I think that the blame of the underlying issue is more on this sentiment (which I assume is shared by many people) than on array types with unusual indices. There is a reason why Julia does bounds checks by default. I think that one should always feel that using @inbounds is entering danger zone.

This sounds really useful. Would it be possible to extend this idea, to provide a one-based integer indexing view into any AbstractArray? Could such support be part of the AbstractArray contract?

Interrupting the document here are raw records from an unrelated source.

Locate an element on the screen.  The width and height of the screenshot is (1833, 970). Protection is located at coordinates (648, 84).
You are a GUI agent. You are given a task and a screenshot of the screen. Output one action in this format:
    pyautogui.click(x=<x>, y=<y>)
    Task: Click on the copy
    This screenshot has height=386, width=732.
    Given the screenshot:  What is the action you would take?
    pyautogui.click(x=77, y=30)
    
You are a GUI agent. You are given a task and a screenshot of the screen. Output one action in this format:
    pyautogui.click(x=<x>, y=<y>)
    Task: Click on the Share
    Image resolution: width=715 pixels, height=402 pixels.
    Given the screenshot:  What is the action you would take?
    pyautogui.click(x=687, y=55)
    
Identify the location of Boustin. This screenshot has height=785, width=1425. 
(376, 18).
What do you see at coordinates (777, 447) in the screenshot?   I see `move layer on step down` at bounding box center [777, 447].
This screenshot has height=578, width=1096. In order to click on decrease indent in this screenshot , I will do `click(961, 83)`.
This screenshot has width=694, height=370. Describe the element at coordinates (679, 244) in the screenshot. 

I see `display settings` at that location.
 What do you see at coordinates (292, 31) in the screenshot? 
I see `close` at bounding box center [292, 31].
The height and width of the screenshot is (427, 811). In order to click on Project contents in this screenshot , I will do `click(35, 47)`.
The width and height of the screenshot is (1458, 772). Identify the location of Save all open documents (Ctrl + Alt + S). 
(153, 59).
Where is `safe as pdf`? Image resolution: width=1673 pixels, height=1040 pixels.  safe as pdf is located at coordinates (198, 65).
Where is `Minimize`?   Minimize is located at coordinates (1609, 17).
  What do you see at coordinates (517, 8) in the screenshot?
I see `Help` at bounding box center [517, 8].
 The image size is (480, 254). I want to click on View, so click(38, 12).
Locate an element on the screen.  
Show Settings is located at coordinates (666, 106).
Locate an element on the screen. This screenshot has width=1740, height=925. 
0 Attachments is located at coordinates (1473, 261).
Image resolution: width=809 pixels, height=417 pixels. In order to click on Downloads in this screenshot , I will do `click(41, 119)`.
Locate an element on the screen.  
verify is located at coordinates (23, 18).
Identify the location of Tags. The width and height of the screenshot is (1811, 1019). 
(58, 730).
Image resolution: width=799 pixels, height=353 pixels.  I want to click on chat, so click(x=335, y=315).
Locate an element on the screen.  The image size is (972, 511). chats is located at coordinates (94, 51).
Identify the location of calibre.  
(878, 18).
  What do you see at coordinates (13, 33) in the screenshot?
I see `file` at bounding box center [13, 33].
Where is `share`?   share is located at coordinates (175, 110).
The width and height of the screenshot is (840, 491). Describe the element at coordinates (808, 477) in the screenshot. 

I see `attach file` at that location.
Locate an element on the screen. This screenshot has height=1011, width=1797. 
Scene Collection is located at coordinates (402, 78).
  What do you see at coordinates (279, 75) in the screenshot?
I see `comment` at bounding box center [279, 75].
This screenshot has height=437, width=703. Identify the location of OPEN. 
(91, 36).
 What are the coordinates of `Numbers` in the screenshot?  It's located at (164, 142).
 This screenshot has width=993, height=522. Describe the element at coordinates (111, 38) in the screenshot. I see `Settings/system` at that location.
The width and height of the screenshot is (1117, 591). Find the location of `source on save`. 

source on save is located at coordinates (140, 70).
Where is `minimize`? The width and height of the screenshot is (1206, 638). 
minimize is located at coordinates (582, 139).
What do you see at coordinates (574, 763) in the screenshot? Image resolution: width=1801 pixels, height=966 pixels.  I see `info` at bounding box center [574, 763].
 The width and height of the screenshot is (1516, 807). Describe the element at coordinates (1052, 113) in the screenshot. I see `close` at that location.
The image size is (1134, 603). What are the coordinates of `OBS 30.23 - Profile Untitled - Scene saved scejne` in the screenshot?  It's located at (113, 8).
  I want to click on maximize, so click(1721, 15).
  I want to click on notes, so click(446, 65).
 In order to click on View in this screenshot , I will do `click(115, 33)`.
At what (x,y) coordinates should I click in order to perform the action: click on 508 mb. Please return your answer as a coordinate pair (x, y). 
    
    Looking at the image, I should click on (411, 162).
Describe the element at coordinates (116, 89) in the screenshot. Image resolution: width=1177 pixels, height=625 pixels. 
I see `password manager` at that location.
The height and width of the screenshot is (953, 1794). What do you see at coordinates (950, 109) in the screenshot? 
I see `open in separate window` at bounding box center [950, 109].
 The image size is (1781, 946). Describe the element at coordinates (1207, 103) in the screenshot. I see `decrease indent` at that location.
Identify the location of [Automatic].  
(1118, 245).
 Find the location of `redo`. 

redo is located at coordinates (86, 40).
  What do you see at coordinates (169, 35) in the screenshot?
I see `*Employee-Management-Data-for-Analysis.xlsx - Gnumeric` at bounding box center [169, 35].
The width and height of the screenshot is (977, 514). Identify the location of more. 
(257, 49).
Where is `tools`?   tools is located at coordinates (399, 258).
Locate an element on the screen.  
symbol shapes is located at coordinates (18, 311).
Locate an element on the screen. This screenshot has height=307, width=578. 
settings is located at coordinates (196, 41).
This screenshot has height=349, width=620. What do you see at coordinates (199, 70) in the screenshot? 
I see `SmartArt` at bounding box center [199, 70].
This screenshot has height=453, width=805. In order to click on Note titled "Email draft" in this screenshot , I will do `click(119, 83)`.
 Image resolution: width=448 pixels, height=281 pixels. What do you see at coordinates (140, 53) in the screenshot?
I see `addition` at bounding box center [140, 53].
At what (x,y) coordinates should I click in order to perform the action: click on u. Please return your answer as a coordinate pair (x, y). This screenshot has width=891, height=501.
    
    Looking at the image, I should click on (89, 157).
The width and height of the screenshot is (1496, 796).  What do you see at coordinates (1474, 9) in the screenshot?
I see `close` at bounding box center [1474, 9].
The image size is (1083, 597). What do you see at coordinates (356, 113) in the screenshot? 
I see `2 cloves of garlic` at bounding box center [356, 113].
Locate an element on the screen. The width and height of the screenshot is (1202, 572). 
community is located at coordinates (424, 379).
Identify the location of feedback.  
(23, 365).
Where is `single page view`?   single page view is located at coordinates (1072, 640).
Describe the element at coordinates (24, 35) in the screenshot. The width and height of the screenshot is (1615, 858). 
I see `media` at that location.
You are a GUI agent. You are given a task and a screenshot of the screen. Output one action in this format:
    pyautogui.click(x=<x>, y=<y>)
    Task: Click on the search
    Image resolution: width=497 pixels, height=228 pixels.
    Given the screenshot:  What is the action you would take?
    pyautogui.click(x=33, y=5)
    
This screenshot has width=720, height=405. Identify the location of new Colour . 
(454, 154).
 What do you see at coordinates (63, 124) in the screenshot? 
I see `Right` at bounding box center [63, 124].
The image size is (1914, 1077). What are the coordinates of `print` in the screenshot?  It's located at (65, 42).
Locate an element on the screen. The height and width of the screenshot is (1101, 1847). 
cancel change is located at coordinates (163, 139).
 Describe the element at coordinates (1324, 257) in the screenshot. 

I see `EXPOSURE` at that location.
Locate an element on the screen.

no_offset_view should work with any AbstractArray

Another way to construct a 1-indexed view is by casting the axes of an OffsetArray to UnitRanges. This doesn’t need you to import OffsetArrays :

julia> A = OffsetArray([1,2,3], 1)
3-element OffsetArray(::Vector{Int64}, 2:4) with eltype Int64 with indices 2:4:
 1
 2
 3

julia> B = view(A, UnitRange.(axes(A))...)
3-element view(OffsetArray(::Vector{Int64}, 2:4), 2:4) with eltype Int64:
 1
 2
 3

julia> axes(A)
(OffsetArrays.IdOffsetRange(values=2:4, indices=2:4),)

julia> axes(B)
(Base.OneTo(3),)

This should work with any AbstractArray type as well. The advantage of no_offset_view is that it may unwrap the AbstractArray type if it recognizes that the parent is 1-indexed, whereas view will necessarily add an extra wrapper layer. However, both of these should lead to 1-based indices.

Or I think that would be Base.Iterators.take(eachindex(x), length(x)-1)?